Starting at the line that contains "Image resolution: width=688", copy every line through the end of the records below exactly as written, leaving out pictures.

BEGIN

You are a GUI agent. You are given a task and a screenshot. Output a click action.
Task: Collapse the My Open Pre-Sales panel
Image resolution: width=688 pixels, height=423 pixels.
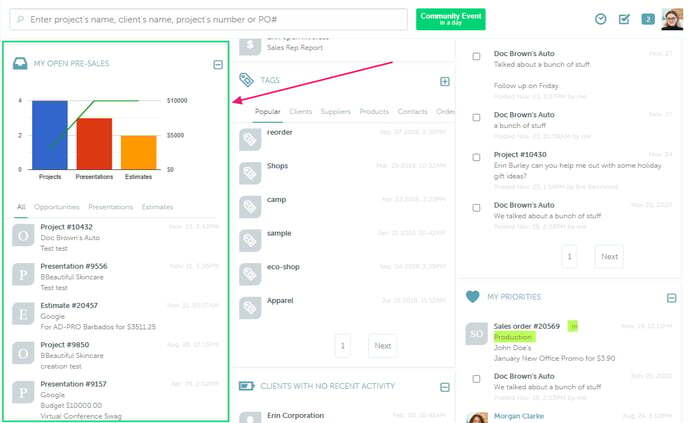pyautogui.click(x=218, y=64)
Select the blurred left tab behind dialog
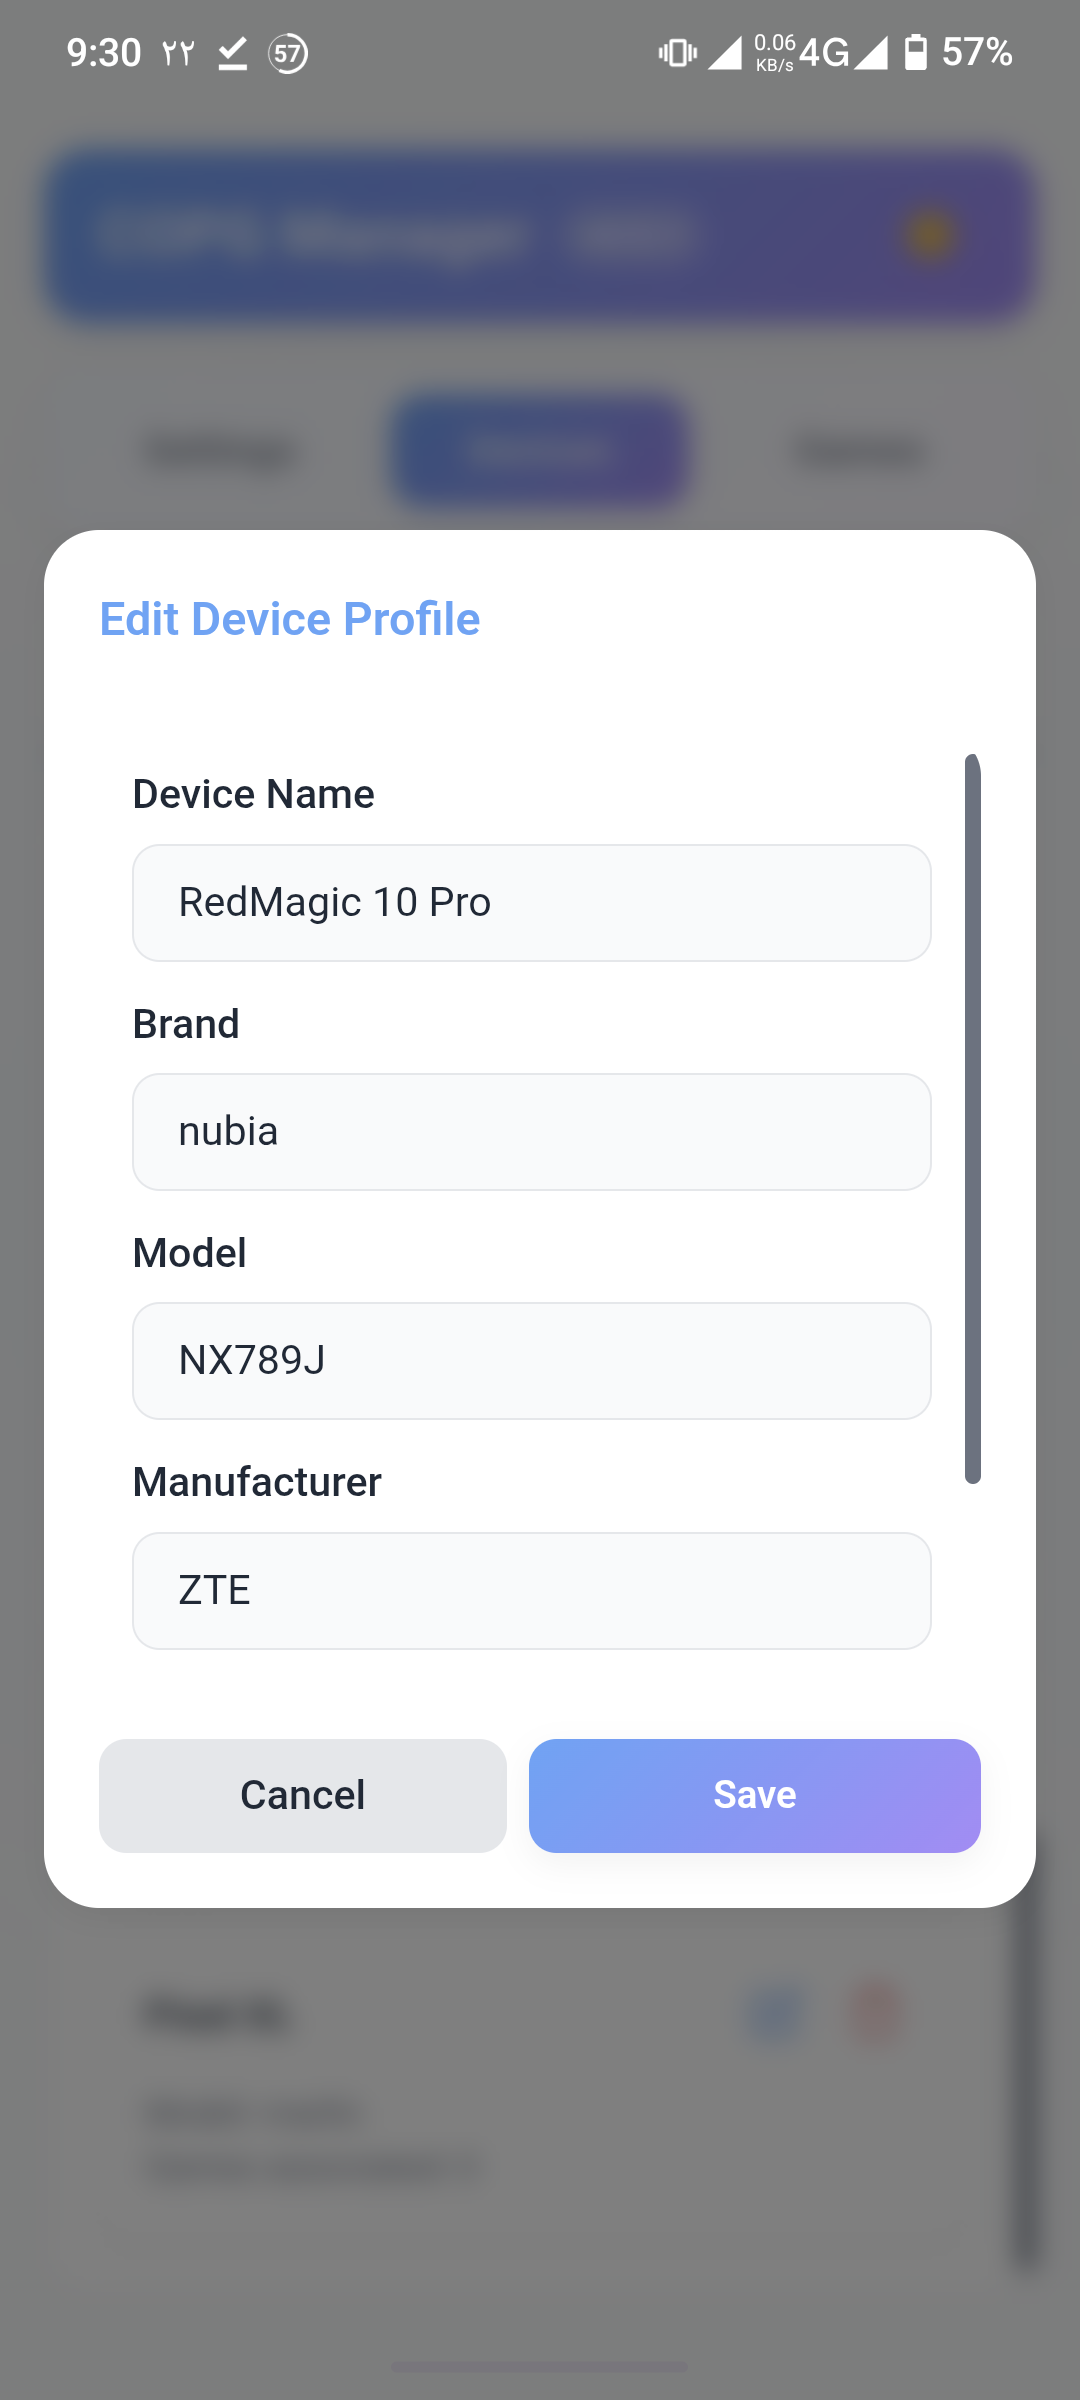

END

RESPONSE TO THE TASK:
Image resolution: width=688 pixels, height=423 pixels.
pyautogui.click(x=218, y=64)
Select the blurred left tab behind dialog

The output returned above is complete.